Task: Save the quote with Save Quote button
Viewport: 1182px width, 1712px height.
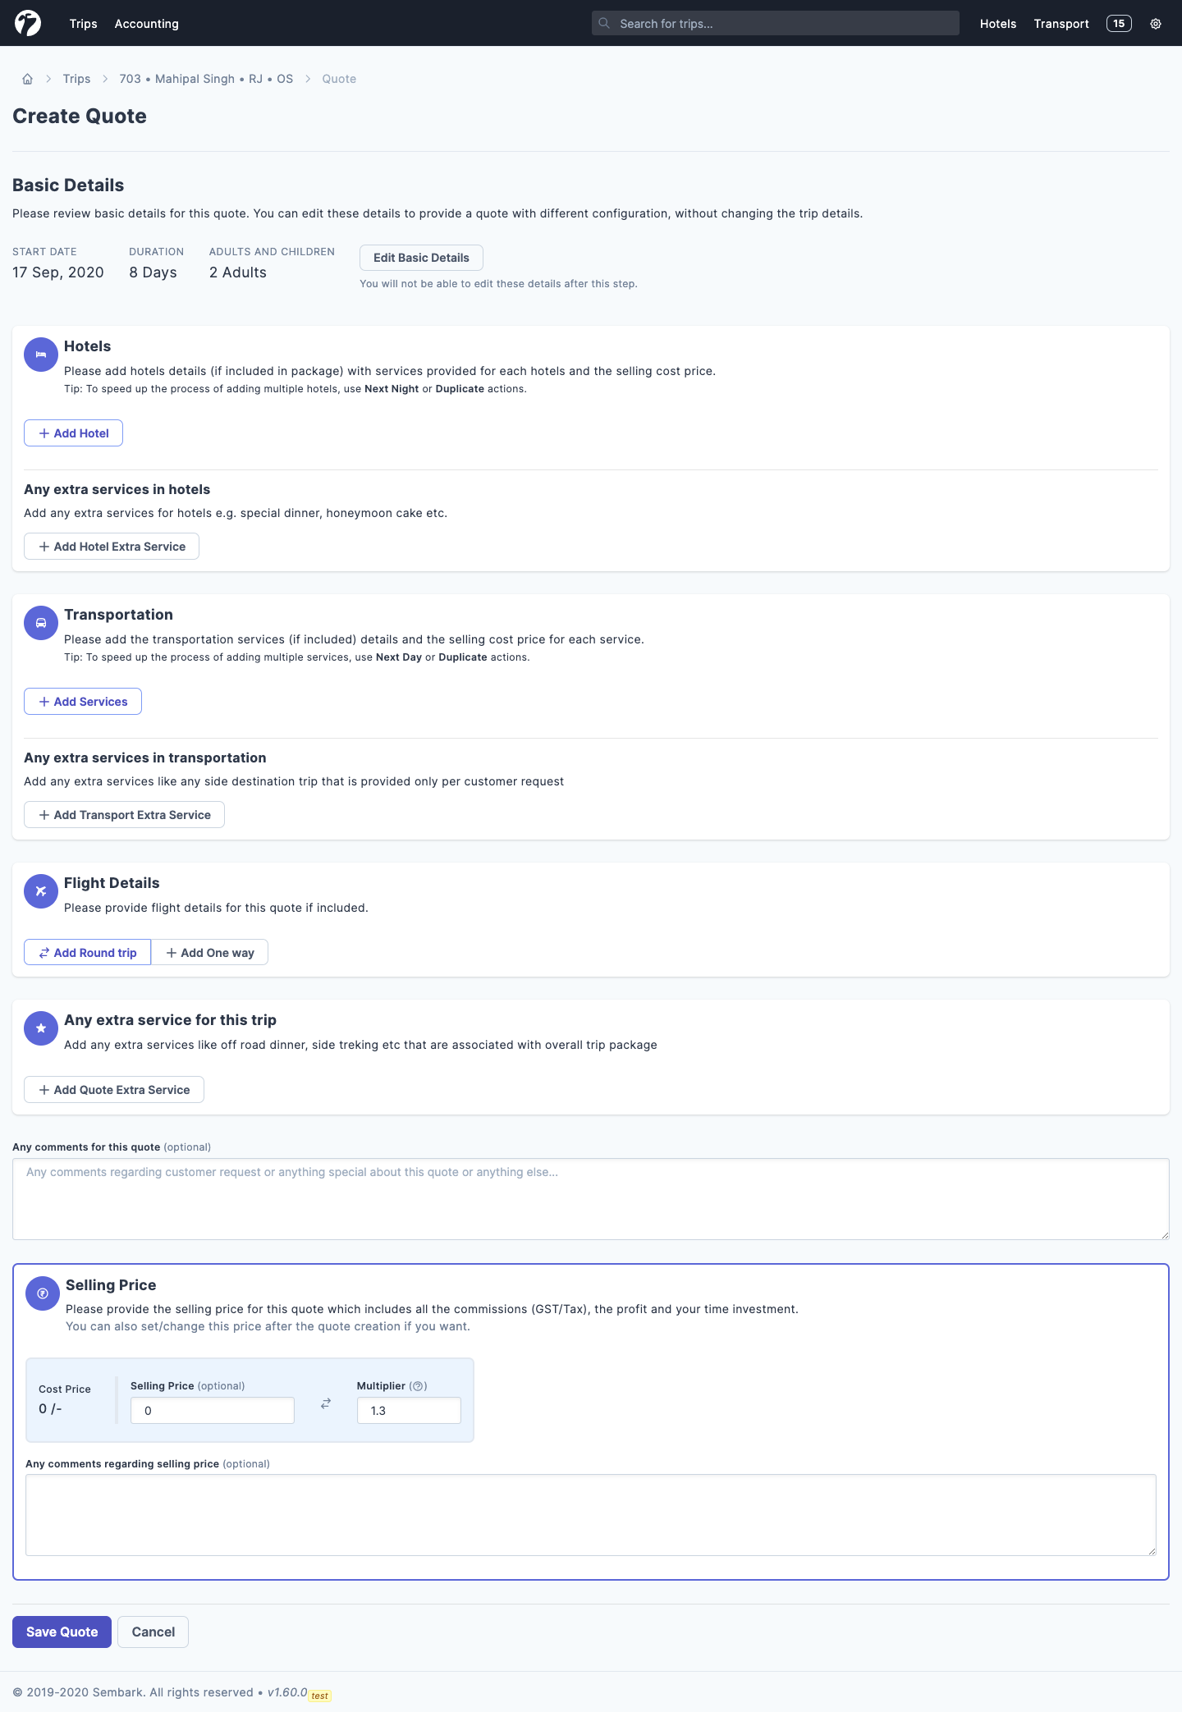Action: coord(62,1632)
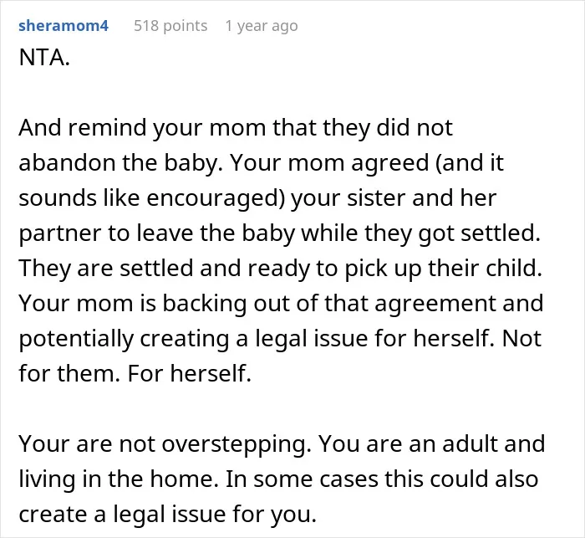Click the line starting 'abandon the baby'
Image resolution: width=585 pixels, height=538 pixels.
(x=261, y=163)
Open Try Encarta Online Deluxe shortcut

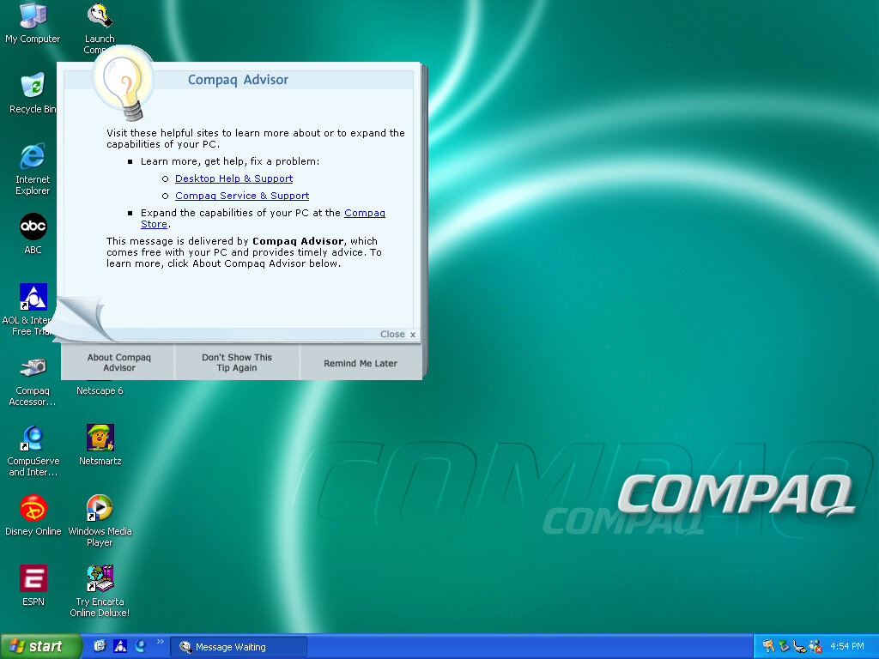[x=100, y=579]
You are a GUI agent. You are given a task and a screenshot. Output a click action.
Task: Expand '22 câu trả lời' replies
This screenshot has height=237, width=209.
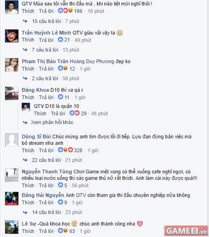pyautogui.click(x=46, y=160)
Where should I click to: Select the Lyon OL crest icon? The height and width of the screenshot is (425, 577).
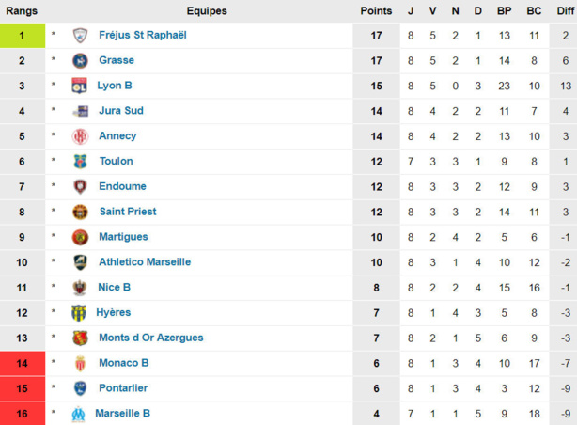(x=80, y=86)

※

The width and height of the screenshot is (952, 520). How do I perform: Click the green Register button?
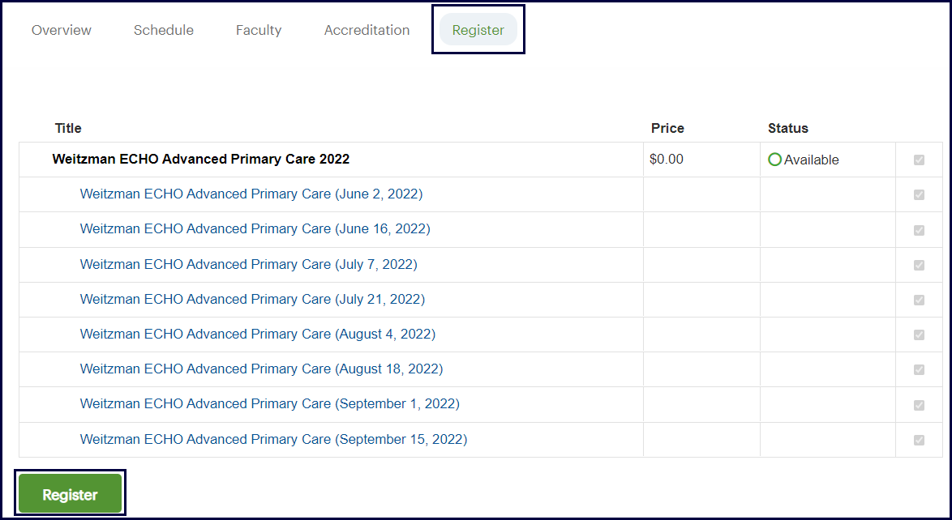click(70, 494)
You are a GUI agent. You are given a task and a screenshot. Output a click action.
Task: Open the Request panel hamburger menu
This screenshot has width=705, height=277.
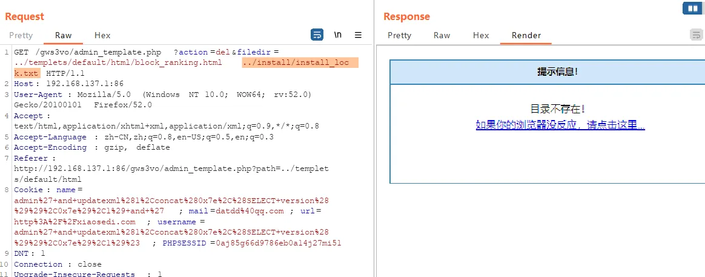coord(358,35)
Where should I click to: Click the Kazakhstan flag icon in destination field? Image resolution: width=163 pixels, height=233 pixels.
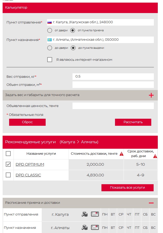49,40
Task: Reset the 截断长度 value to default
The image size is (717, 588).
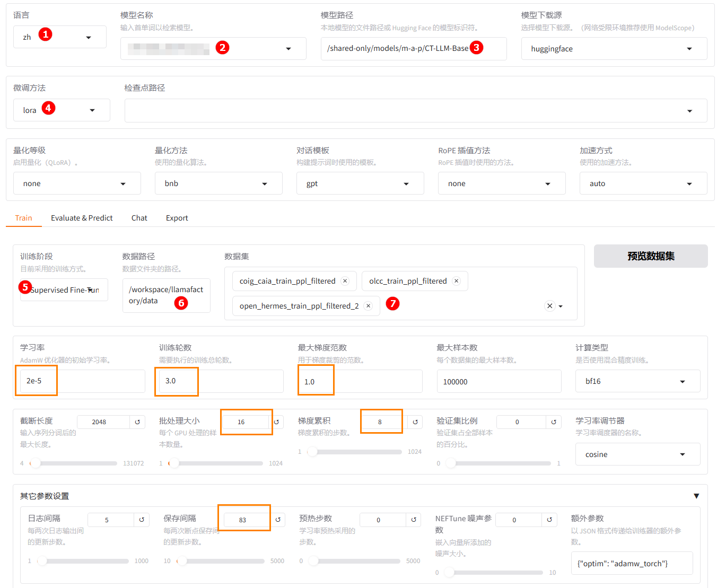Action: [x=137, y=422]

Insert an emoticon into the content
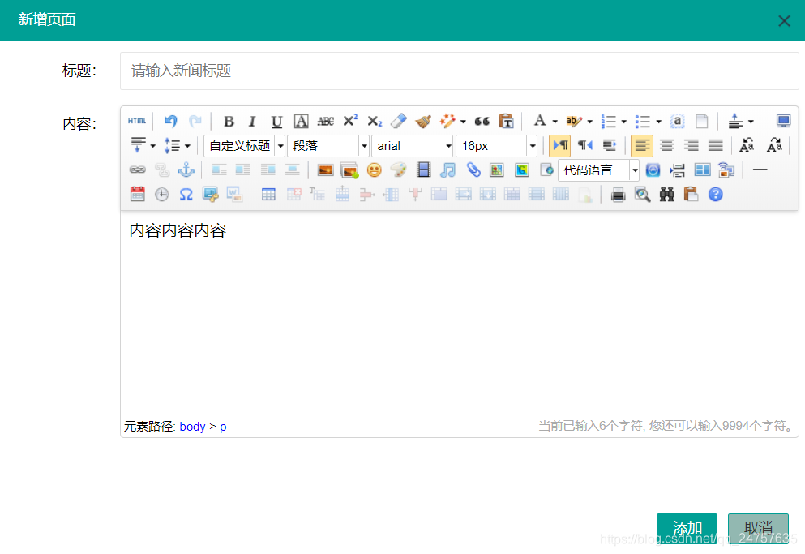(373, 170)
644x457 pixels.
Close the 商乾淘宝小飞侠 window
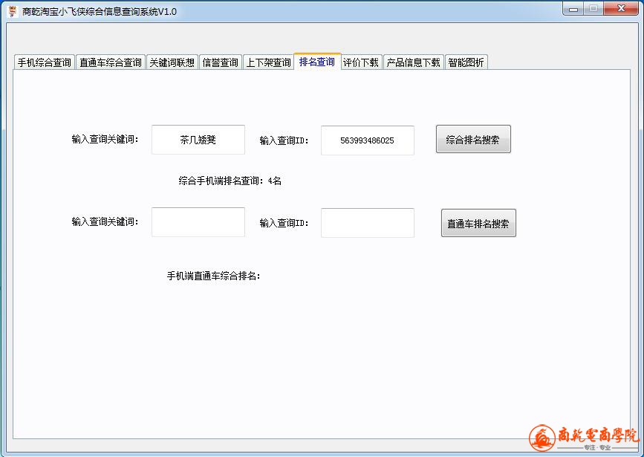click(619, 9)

※

**Problem requirements:** Repeat, without pictures, exactly the lines of the data above from the one containing "The width and" through the one containing "Task: Reset the 截断长度 value to default", including both and adding nothing.

**Output of the task:**
The width and height of the screenshot is (952, 520). How do I perform: Click the green Register button?
click(70, 494)
You are a GUI agent. You are given a task and a screenshot. Output a click action.
Task: Open the Request panel hamburger menu
This screenshot has width=705, height=277.
coord(358,35)
Where should I click to: Click the Kazakhstan flag icon in destination field? Image resolution: width=163 pixels, height=233 pixels.
49,40
Task: Reset the 截断长度 value to default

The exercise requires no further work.